Action item: Your answer should be an exact copy of the data.

Input material:
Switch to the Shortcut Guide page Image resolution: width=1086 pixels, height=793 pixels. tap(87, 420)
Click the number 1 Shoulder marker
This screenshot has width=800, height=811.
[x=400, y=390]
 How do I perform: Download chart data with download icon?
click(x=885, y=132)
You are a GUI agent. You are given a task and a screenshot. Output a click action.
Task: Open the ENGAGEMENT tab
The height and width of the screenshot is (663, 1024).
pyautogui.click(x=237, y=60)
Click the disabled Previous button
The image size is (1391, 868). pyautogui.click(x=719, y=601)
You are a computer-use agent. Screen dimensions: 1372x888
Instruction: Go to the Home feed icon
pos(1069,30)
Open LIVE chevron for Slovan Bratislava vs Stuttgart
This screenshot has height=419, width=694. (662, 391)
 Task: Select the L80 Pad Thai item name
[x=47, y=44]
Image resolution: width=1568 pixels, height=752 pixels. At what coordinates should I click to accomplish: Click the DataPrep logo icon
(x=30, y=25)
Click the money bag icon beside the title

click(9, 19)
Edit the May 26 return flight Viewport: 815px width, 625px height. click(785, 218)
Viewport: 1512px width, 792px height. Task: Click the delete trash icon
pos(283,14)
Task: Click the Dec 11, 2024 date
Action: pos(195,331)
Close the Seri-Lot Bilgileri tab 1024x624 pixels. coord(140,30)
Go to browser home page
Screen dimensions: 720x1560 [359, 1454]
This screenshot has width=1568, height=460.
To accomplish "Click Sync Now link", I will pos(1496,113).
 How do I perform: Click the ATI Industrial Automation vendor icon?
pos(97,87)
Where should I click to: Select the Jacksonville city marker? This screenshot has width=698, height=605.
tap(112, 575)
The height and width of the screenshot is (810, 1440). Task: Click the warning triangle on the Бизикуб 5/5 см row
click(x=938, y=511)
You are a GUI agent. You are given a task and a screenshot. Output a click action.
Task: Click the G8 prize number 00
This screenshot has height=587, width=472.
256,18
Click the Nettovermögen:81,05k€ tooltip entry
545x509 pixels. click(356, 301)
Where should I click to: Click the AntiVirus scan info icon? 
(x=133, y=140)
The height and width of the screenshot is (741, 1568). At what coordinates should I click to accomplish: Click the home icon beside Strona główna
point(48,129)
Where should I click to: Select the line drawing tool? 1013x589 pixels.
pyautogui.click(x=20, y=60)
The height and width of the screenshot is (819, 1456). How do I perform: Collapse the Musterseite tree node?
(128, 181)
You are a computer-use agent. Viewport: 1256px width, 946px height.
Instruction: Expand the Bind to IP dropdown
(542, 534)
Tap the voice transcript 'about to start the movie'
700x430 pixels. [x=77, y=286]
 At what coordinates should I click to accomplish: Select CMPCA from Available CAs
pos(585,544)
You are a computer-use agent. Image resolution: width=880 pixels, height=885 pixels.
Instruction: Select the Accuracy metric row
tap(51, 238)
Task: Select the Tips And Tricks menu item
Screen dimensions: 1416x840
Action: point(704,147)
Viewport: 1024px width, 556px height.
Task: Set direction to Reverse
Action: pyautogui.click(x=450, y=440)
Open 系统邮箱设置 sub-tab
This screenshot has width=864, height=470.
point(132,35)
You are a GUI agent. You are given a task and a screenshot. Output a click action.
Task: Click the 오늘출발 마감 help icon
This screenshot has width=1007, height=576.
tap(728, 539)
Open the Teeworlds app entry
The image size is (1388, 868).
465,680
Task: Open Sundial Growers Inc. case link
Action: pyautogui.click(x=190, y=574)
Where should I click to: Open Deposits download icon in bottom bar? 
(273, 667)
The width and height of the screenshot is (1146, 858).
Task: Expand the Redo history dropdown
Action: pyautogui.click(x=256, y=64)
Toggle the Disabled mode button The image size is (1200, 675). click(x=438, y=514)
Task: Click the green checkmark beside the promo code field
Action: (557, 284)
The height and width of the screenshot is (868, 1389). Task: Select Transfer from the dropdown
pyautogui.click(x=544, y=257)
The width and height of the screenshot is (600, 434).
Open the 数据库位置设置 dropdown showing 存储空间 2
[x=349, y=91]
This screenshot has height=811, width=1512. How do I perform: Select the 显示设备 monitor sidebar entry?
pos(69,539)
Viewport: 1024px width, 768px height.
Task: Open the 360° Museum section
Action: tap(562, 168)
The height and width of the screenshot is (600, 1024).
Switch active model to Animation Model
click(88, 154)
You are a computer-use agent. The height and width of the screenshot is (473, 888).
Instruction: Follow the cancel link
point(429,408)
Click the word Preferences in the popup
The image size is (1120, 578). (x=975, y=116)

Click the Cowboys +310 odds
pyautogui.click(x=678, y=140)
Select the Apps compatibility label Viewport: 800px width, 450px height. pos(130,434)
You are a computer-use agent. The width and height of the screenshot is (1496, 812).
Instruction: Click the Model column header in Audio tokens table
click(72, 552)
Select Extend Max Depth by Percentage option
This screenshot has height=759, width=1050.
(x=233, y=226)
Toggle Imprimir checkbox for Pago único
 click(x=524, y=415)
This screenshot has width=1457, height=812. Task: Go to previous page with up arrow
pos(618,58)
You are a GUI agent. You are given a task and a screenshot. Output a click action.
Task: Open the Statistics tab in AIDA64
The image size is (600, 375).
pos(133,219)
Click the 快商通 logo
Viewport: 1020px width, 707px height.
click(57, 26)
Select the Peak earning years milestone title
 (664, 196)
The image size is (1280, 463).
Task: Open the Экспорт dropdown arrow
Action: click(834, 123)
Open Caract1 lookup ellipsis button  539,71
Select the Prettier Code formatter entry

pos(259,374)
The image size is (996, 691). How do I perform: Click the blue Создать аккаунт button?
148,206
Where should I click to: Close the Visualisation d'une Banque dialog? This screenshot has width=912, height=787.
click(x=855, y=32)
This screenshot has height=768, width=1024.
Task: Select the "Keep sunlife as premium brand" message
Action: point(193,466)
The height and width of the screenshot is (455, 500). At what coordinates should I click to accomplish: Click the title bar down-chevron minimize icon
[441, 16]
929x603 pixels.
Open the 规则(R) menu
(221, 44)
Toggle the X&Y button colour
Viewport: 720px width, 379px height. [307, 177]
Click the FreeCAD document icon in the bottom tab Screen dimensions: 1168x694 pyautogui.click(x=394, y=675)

The completed task:
Switch to the Shortcut Guide page Image resolution: width=1086 pixels, height=793 pixels. tap(87, 420)
Click the number 1 Shoulder marker
This screenshot has width=800, height=811.
[x=400, y=390]
 How do I perform: Download chart data with download icon?
click(x=885, y=132)
You are a GUI agent. You are given a task and a screenshot. Output a click action.
Task: Open the ENGAGEMENT tab
The height and width of the screenshot is (663, 1024).
pyautogui.click(x=237, y=60)
Click the disabled Previous button
The image size is (1391, 868). pyautogui.click(x=719, y=601)
You are a computer-use agent. Screen dimensions: 1372x888
Instruction: Go to the Home feed icon
pos(1069,30)
Open LIVE chevron for Slovan Bratislava vs Stuttgart
This screenshot has height=419, width=694. (662, 391)
 Task: Select the L80 Pad Thai item name
[x=47, y=44]
Image resolution: width=1568 pixels, height=752 pixels. At what coordinates should I click to accomplish: Click the DataPrep logo icon
(x=30, y=25)
Click the money bag icon beside the title

click(9, 19)
Edit the May 26 return flight Viewport: 815px width, 625px height. click(785, 218)
Viewport: 1512px width, 792px height. Task: Click the delete trash icon
pos(283,14)
Task: Click the Dec 11, 2024 date
Action: pos(195,331)
Close the Seri-Lot Bilgileri tab 1024x624 pixels. coord(140,30)
Go to browser home page
Screen dimensions: 720x1560 [359, 1454]
This screenshot has width=1568, height=460.
To accomplish "Click Sync Now link", I will pos(1496,113).
 How do I perform: Click the ATI Industrial Automation vendor icon?
pos(97,87)
Where should I click to: Select the Jacksonville city marker? This screenshot has width=698, height=605.
tap(112, 575)
The height and width of the screenshot is (810, 1440). Task: Click the warning triangle on the Бизикуб 5/5 см row
click(x=938, y=511)
You are a GUI agent. You are given a task and a screenshot. Output a click action.
Task: Click the G8 prize number 00
This screenshot has height=587, width=472.
256,18
Click the Nettovermögen:81,05k€ tooltip entry
545x509 pixels. click(356, 301)
Where should I click to: Click the AntiVirus scan info icon? 
(x=133, y=140)
The height and width of the screenshot is (741, 1568). At what coordinates should I click to accomplish: Click the home icon beside Strona główna
point(48,129)
Where should I click to: Select the line drawing tool? 1013x589 pixels.
pyautogui.click(x=20, y=60)
The height and width of the screenshot is (819, 1456). How do I perform: Collapse the Musterseite tree node?
(128, 181)
You are a computer-use agent. Viewport: 1256px width, 946px height.
Instruction: Expand the Bind to IP dropdown
(542, 534)
Tap the voice transcript 'about to start the movie'
700x430 pixels. [x=77, y=286]
 At what coordinates should I click to accomplish: Select CMPCA from Available CAs
pos(585,544)
You are a computer-use agent. Image resolution: width=880 pixels, height=885 pixels.
Instruction: Select the Accuracy metric row
tap(51, 238)
Task: Select the Tips And Tricks menu item
Screen dimensions: 1416x840
Action: point(704,147)
Viewport: 1024px width, 556px height.
Task: Set direction to Reverse
Action: pyautogui.click(x=450, y=440)
Open 系统邮箱设置 sub-tab
This screenshot has width=864, height=470.
point(132,35)
You are a GUI agent. You are given a task and a screenshot. Output a click action.
Task: Click the 오늘출발 마감 help icon
This screenshot has width=1007, height=576.
tap(728, 539)
Open the Teeworlds app entry
The image size is (1388, 868).
465,680
Task: Open Sundial Growers Inc. case link
Action: pyautogui.click(x=190, y=574)
Where should I click to: Open Deposits download icon in bottom bar? 
(273, 667)
The width and height of the screenshot is (1146, 858).
Task: Expand the Redo history dropdown
Action: pyautogui.click(x=256, y=64)
Toggle the Disabled mode button The image size is (1200, 675). click(x=438, y=514)
Task: Click the green checkmark beside the promo code field
Action: (557, 284)
The height and width of the screenshot is (868, 1389). Task: Select Transfer from the dropdown
pyautogui.click(x=544, y=257)
The width and height of the screenshot is (600, 434).
Open the 数据库位置设置 dropdown showing 存储空间 2
[x=349, y=91]
This screenshot has height=811, width=1512. How do I perform: Select the 显示设备 monitor sidebar entry?
pos(69,539)
Viewport: 1024px width, 768px height.
Task: Open the 360° Museum section
Action: tap(562, 168)
The height and width of the screenshot is (600, 1024).
Switch active model to Animation Model
click(88, 154)
You are a computer-use agent. The height and width of the screenshot is (473, 888).
Instruction: Follow the cancel link
point(429,408)
Click the word Preferences in the popup
The image size is (1120, 578). (x=975, y=116)

Click the Cowboys +310 odds
pyautogui.click(x=678, y=140)
Select the Apps compatibility label Viewport: 800px width, 450px height. pos(130,434)
You are a computer-use agent. The width and height of the screenshot is (1496, 812).
Instruction: Click the Model column header in Audio tokens table
click(72, 552)
Select Extend Max Depth by Percentage option
This screenshot has height=759, width=1050.
(x=233, y=226)
Toggle Imprimir checkbox for Pago único
 click(x=524, y=415)
This screenshot has width=1457, height=812. Task: Go to previous page with up arrow
pos(618,58)
You are a GUI agent. You are given a task and a screenshot. Output a click action.
Task: Open the Statistics tab in AIDA64
The image size is (600, 375).
pos(133,219)
Click the 快商通 logo
Viewport: 1020px width, 707px height.
click(57, 26)
Select the Peak earning years milestone title
 (664, 196)
The image size is (1280, 463).
Task: Open the Экспорт dropdown arrow
Action: click(834, 123)
Open Caract1 lookup ellipsis button  539,71
Select the Prettier Code formatter entry

pos(259,374)
The image size is (996, 691). How do I perform: Click the blue Создать аккаунт button?
148,206
Where should I click to: Close the Visualisation d'une Banque dialog? This screenshot has width=912, height=787.
click(x=855, y=32)
This screenshot has height=768, width=1024.
Task: Select the "Keep sunlife as premium brand" message
Action: point(193,466)
The height and width of the screenshot is (455, 500). At what coordinates should I click to accomplish: Click the title bar down-chevron minimize icon
[441, 16]
929x603 pixels.
Open the 规则(R) menu
(221, 44)
Toggle the X&Y button colour
Viewport: 720px width, 379px height. [307, 177]
Click the FreeCAD document icon in the bottom tab Screen dimensions: 1168x694 pyautogui.click(x=394, y=675)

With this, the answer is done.